The MultiBit wallets used so far have not been protected by a password. Without a password, anyone who can access your computer or read from your had drive can, in principle, steal bitcoin from the wallet. Adding a password makes such theft more difficult.
To add a password, select the File > Add a password option from the main menu.
Wallets protected by password behave differently than unprotected wallets. They must be unlocked before spending or backing up. They also display a lock icon in the wallet view. Recovery of a lost wallet password is for most practical purposes impossible, so it’s important to choose a memorable and secure password.
MultiBit payments sometimes fail to confirm. Symptoms might include:
- an outgoing payment that never confirms, showing a square or triangle for well over an hour
- incorrect balance is displayed
Should this happen, the recommended course of action is to use the reset feature, accessible through the Tools > Reset Blockchain and Transactions main menu option.
Although this fix often solves the problem, there are cases in which it does not. For example, this condition can result from the use of an incorrectly-formatted paper wallet import file. As described in Sweep a Paper Wallet, care must be taken when assigning the timestamp for a private key. If the chosen timestamp occurs after the first transaction, MultiBit may persistently display an incorrect balance.
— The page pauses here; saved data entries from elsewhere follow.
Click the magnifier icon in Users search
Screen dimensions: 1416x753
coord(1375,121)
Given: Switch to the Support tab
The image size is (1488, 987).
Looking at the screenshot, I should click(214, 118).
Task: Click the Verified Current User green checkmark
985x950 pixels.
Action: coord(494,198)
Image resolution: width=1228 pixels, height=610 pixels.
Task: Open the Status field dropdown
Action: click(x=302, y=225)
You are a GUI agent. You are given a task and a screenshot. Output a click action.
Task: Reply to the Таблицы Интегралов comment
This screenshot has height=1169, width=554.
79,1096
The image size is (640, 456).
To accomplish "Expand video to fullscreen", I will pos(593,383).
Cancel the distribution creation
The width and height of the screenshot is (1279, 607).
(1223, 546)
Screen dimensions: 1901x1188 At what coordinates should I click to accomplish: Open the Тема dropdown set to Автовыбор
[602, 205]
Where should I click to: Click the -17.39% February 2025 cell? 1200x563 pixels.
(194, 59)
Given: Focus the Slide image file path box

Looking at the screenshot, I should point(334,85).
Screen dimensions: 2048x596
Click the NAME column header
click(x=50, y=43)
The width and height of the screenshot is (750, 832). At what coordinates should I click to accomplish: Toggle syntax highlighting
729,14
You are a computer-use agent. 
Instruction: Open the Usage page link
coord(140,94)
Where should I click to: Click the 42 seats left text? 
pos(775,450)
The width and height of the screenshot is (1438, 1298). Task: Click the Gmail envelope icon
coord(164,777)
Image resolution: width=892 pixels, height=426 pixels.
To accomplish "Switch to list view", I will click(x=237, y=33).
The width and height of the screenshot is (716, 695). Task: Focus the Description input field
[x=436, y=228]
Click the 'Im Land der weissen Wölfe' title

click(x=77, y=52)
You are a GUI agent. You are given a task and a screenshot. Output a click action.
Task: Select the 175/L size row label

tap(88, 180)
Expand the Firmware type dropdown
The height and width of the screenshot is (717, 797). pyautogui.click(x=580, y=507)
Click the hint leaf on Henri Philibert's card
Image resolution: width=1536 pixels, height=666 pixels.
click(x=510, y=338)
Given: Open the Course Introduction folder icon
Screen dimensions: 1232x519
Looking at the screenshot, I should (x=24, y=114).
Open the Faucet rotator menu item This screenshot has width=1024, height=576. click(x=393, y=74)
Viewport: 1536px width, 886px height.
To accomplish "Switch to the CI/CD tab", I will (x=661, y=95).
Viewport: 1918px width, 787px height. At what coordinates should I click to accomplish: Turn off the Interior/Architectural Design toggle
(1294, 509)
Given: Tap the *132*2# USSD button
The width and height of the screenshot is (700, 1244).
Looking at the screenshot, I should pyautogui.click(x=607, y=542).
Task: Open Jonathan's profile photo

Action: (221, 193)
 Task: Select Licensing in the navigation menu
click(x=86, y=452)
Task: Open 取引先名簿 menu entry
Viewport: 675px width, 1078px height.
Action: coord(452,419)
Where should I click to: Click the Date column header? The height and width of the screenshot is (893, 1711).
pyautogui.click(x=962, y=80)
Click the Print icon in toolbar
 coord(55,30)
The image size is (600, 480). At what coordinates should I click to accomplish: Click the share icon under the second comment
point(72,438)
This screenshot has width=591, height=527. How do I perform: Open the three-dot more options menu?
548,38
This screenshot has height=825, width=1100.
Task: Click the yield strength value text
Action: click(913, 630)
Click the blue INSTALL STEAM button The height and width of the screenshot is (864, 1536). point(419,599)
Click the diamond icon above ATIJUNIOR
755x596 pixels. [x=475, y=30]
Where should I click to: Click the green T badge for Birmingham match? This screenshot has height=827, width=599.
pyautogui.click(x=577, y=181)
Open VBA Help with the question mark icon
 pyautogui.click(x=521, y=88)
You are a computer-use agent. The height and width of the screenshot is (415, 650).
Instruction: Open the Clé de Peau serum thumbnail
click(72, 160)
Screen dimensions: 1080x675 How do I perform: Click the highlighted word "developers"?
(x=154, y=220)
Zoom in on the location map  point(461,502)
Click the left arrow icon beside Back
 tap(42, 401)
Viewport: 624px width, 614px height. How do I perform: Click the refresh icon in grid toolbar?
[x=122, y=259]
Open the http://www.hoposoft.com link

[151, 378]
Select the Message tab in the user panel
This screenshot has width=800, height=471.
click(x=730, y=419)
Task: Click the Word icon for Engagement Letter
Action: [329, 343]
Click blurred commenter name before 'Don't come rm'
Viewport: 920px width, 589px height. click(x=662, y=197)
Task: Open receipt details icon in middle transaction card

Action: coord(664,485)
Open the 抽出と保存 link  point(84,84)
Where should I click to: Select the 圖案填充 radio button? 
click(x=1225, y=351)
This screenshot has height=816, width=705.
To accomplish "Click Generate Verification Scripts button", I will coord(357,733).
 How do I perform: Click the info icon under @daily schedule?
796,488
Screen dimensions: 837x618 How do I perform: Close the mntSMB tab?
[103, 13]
Should this problem arise, the solution is straightforward. Export the wallet’s private keys, choosing the “Do not password protect export file” option. Open the exported file with a text editor, then sweep the private key into another wallet program.
Sign and Verify Messages
Sometimes it’s helpful to prove to another party that you control an address, but without transferring funds. Imagine that a dispute arises between a buyer and a seller. The seller claims they were not paid. The buyer points to the block chain transaction, which shows a payment. The seller claims that the payment didn’t come from the buyer, but someone else.
The buyer and seller take the case before an arbiter. The arbiter asks the buyer to produce a message signed with the private key of the sending address in the block chain transaction. The buyer does so, the arbiter verifies the message, and the case is decided in favor of the buyer.
Message signing is done through the Tools > Sign Message main menu option. Enter the address to sign from and a message. Pressing the “Sign Message” button will create a signature which, together with the message, can be given as proof of control of an address.
Verify a signed message through the Tools > Verify Signed Message main menu option. Enter the address, message, and signature to verify. Then click the “Verify Message” button.
MultiBit automatically converts bitcoin to local currency. The default exchange rate is Bitstamp, but other exchange rates can also be used.
Changes to the exchange or currency used for these conversions can be made through the “Preferences” screen. Click on the name of the exchange to open it. After choosing options, click the “Apply changes” button.
For most uses, MultiBit performs well as a simplified, fast-loading Bitcoin wallet. This guide covered the essentials every user should be familiar with: receiving funds; sending funds; backup/restore; and importing a paper wallet. Importing a paper wallet and backup/restore operations require more than beginner level computer skills, limiting MultiBit’s usability somewhat. Nevertheless, MultiBit remains a popular, simple wallet that should be considered.